Reproduce the rows from the line containing "This screenshot has width=600, height=399." through the line containing "Image resolution: width=483", both included, with nothing changed.

** Start DATASET CONTENT **

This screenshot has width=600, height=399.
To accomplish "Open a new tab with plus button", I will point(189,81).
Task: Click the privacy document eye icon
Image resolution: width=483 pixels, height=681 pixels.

** End DATASET CONTENT **
** Start DATASET CONTENT **

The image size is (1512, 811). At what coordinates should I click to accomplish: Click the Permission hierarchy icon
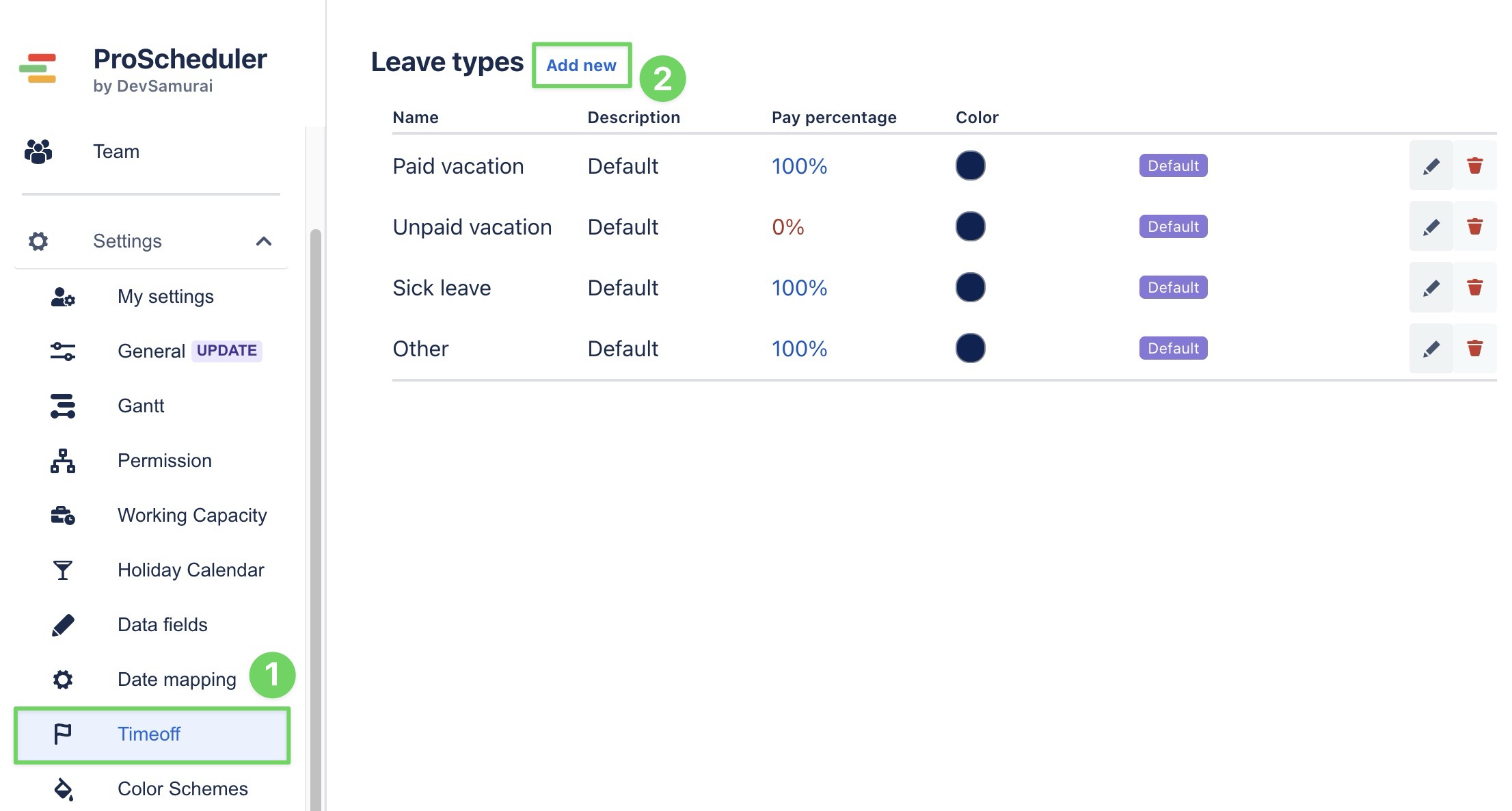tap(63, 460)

** End DATASET CONTENT **

TASK RESPONSE:
This screenshot has width=600, height=399.
To accomplish "Open a new tab with plus button", I will point(189,81).
Task: Click the privacy document eye icon
Image resolution: width=483 pixels, height=681 pixels.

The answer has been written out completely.